Text segment

=== Begin Enclosure ===

In this example, we have two datasets, in_class_data and statepolitical, and we want to use variables from both in one analysis. So, we have to merge them together.
The first thing to do is identify a variable that appears in both datasets, and that is stored in exactly the same way, which will allow the software to match up information in both datasets. This is called the key variable. In both datasets, we have variables that describe states.
use in_class_data, clear codebook state codebook statefips
How do these variables differ?
Now let's look at the other dataset
use statepolitical.dta, clear codebook state codebook statefips
It's better to use a numeric code rather than string (text) to perform a merge.
Now let's go back to the previous dataset. We want to merge the statepolitical dataset to in_class_data, so we want in_class_data to be open while we are merging. in_class_data.dta is called the "master" file, while statepolitical.dta will be the "using" file.
use in_class_data, clear merge m:1 statefips using statepolitical.dta, keepusing(governorpoliticalaffiliation)
m:1 stands for many to one. Your master dataset has many observations for each state, but the using dataset has only one observations for each state. What do imagine you would use if you were merging two datasets, each with only one observation for each value of the key variable?

=== End Enclosure ===

[Collected data entries]
=== Begin Enclosure ===

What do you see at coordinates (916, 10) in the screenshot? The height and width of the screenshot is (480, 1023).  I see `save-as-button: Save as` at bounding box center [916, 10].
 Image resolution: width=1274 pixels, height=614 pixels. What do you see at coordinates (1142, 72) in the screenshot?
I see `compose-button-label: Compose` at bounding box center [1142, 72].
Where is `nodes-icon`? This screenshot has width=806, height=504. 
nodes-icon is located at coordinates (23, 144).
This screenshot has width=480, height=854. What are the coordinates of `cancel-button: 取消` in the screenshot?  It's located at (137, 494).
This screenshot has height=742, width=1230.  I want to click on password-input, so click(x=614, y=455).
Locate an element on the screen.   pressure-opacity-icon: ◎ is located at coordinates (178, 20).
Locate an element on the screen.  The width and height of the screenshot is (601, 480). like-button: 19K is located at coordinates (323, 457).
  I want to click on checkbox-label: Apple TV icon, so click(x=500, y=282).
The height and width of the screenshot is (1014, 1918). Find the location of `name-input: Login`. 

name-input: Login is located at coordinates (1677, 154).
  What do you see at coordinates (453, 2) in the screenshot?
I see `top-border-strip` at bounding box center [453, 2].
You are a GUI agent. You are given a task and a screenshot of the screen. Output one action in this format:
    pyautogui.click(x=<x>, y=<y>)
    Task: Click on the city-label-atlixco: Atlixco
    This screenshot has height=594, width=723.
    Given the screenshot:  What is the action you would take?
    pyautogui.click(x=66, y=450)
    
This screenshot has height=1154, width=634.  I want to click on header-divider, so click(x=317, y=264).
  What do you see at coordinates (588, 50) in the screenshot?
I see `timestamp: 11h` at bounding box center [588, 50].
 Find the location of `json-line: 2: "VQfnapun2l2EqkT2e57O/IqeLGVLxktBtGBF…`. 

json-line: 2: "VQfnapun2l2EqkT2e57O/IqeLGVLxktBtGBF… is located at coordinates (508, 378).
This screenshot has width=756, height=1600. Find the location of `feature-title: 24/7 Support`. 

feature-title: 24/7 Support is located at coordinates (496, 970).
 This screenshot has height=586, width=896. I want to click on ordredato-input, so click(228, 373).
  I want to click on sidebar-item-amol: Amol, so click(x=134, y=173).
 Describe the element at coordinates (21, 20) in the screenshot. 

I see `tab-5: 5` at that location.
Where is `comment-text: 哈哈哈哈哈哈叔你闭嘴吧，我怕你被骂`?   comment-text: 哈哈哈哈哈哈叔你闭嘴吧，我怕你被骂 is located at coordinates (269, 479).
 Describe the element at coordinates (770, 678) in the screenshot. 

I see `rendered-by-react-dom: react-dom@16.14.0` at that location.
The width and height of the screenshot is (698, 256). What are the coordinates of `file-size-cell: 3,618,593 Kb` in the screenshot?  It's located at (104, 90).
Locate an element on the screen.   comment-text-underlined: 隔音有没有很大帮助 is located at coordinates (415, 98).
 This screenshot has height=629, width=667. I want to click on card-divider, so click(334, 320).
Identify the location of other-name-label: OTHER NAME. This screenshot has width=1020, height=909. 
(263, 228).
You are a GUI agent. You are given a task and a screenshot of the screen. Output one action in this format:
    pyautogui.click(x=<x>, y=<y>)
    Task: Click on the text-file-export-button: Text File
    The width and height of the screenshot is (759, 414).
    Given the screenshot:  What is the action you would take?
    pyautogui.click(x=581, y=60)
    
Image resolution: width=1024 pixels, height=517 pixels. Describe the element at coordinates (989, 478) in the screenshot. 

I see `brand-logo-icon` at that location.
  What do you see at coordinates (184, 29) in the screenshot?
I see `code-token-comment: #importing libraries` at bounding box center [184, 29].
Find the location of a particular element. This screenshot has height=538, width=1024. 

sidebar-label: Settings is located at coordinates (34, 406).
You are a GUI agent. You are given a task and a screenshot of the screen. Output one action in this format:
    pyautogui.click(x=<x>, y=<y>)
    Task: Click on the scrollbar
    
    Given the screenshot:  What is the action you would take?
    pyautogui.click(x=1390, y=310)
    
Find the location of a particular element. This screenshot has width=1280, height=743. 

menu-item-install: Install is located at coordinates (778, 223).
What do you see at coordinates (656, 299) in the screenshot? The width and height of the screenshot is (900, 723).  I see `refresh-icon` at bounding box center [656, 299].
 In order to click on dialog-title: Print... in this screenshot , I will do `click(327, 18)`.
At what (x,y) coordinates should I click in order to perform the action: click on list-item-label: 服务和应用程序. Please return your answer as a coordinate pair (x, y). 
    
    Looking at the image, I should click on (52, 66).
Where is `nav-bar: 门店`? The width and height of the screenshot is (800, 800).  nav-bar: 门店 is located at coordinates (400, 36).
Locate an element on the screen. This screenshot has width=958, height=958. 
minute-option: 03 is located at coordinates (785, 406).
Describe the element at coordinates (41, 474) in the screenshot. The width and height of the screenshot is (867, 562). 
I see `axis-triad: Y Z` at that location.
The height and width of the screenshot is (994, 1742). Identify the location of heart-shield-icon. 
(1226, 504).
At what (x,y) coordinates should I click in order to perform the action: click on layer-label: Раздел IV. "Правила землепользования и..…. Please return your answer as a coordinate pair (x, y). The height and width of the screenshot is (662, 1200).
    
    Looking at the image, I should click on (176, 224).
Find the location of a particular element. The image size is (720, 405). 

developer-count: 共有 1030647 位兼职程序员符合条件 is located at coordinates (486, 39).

=== End Enclosure ===

Work instruction 1
Answer these questions using the tutorial on merging datasets:
(a) What is the variable called that appears in both datasets, is stored the same way, and lets the software match up the information?
(b) Which file serves as the "master" file in the merge?
(c) What does m:1 stand for?
Work instruction 2
Continue the tutorial on merging datasets, beginning right after its final sentence.

Task result 1
(a) The key variable.
(b) in_class_data.dta.
(c) Many to one.

Task result 2
After you have merged, you should check to see what didn't merge. Stata provides you with a handy variable called
_merge that identifies if observations matched (3), were only in the master file (1) or only in the using file (2).
list if _merge==2 list if _merge!=3
Use your knowledge to get rid of _merge. Stata won't let you merge another dataset if _merge is already there.
A common problem with merging occurs when there are duplicate observations, which prevent the software from matching. Stata has commands for dropping duplicates, but it is also important to understand why there a duplicates, because there might be something else wrong with your data.
The append command is what you use when you have two datasets, structured exactly the same way with the same variables, that you want to stack on top of each other. You might use it if you have datasets from two different years, for example, with the same variables, that you want to put together in one file.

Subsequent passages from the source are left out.